Possible Dinosaur DNA Has Been Found

An anonymous reader quotes a report from Scientific American: The tiny fossil is unassuming, as dinosaur remains go. It is not as big as an Apatosaurus femur or as impressive as a Tyrannosaurus jaw. The object is a just a scant shard of cartilage from the skull of a baby hadrosaur called Hypacrosaurus that perished more than 70 million years ago. But it may contain something never before seen from the depths of the Mesozoic era: degraded remnants of dinosaur DNA. [...] In a study published earlier this year, Chinese Academy of Sciences paleontologist Alida Bailleul and her colleagues proposed that in that fossil, they had found not only evidence of original proteins and cartilage-creating cells but a chemical signature consistent with DNA. Recovering genetic material of such antiquity would be a major development.
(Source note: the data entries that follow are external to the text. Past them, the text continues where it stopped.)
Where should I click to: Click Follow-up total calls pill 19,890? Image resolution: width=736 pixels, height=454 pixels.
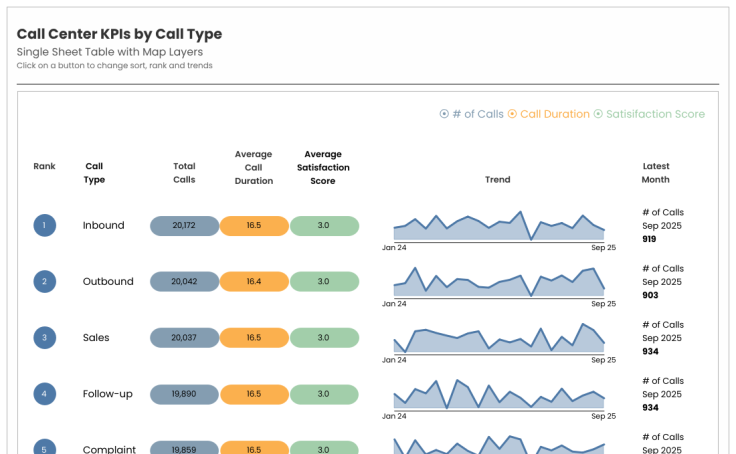pyautogui.click(x=184, y=394)
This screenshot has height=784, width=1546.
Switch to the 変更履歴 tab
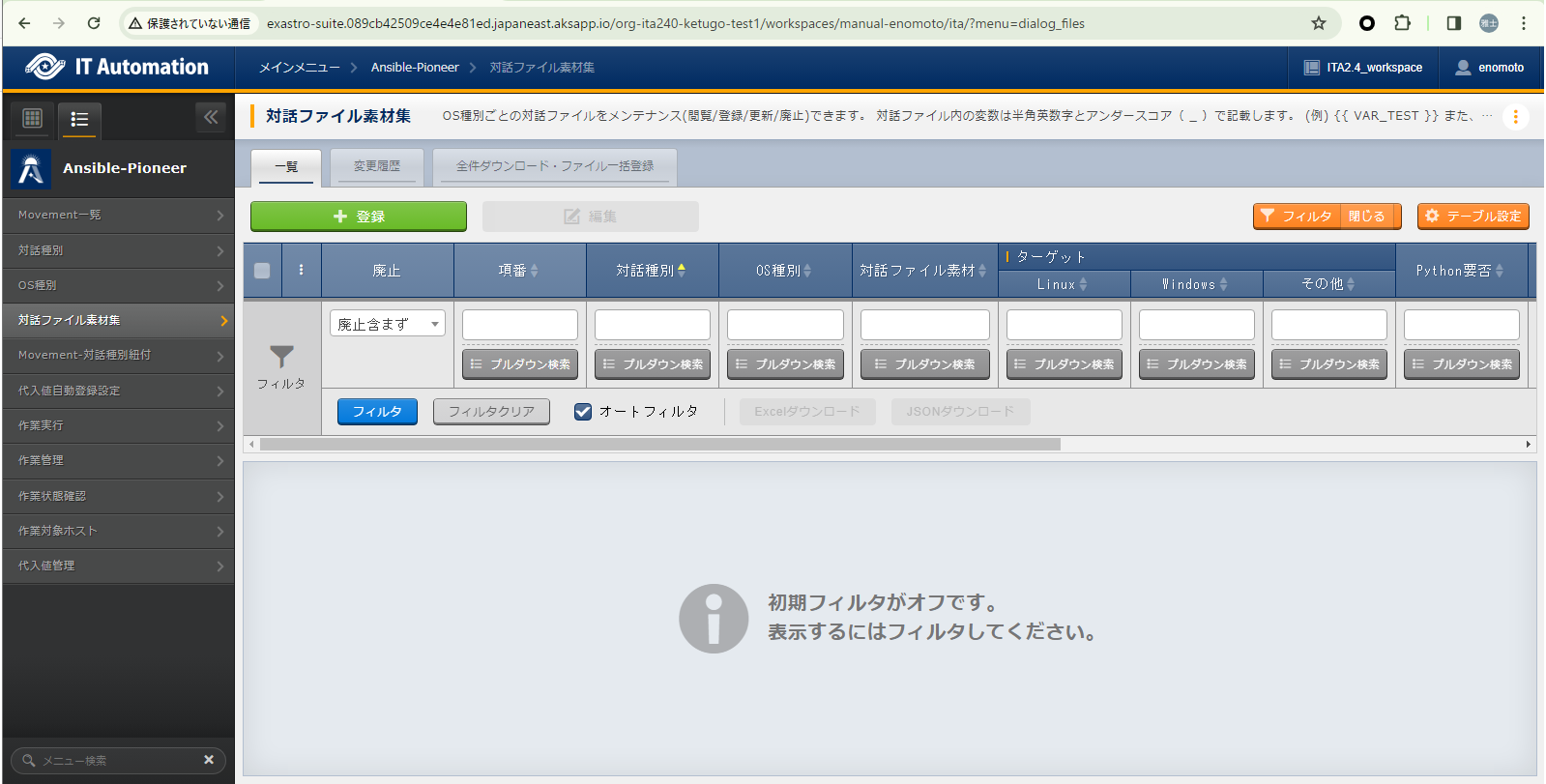pyautogui.click(x=376, y=166)
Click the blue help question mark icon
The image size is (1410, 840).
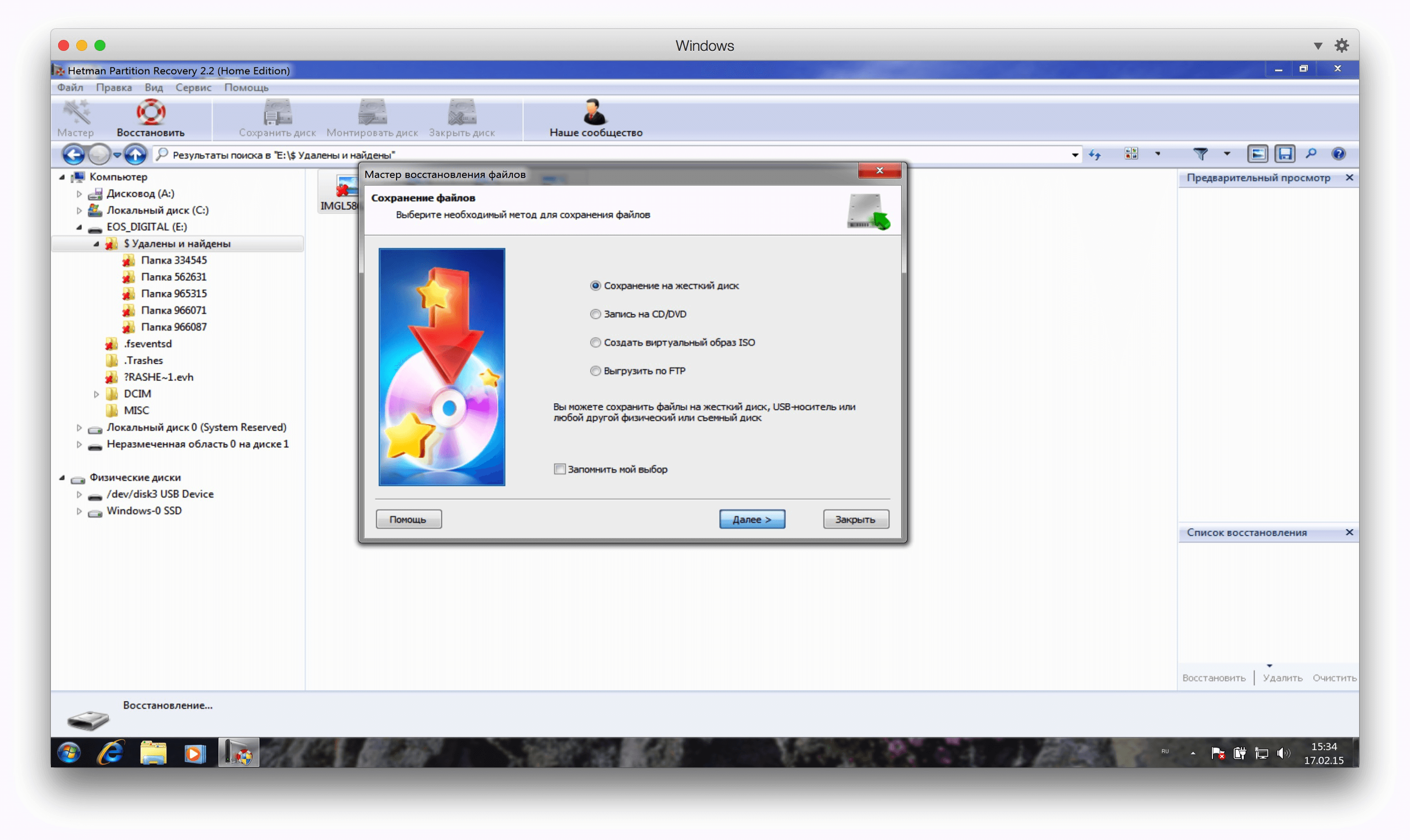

Working on more recently extinct creatures -- such as mammoths and giant ground sloths -- paleontologists have been able to revise family trees, explore the interrelatedness of species and even gain some insights into biological features such as variations in coloration. DNA from nonavian dinosaurs would add a wealth of new information about the biology of the "terrible lizards." Such a find would also establish the possibility that genetic material can remain detectable not just for one million years, but for tens of millions. The fossil record would not be bones and footprints alone: it would contain scraps of the genetic record that ties together all life on Earth. Yet first, paleontologists need to confirm that these possible genetic traces are the real thing. Such potential tatters of ancient DNA are not exactly Jurassic Park -- quality. At best, their biological makers seem to be degraded remnants of genes that cannot be read -- broken-down components rather than intact parts of a sequence. Still, these potential tatters of ancient DNA would be far older (by millions of years) than the next closest trace of degraded genetic material in the fossil record. "If upheld, Bailleul and her colleagues' findings would indicate that biochemical traces of organisms can persist for tens of millions of years longer than previously thought," the report adds. "And that would mean there may be an entire world of biological information experts are only just getting to know."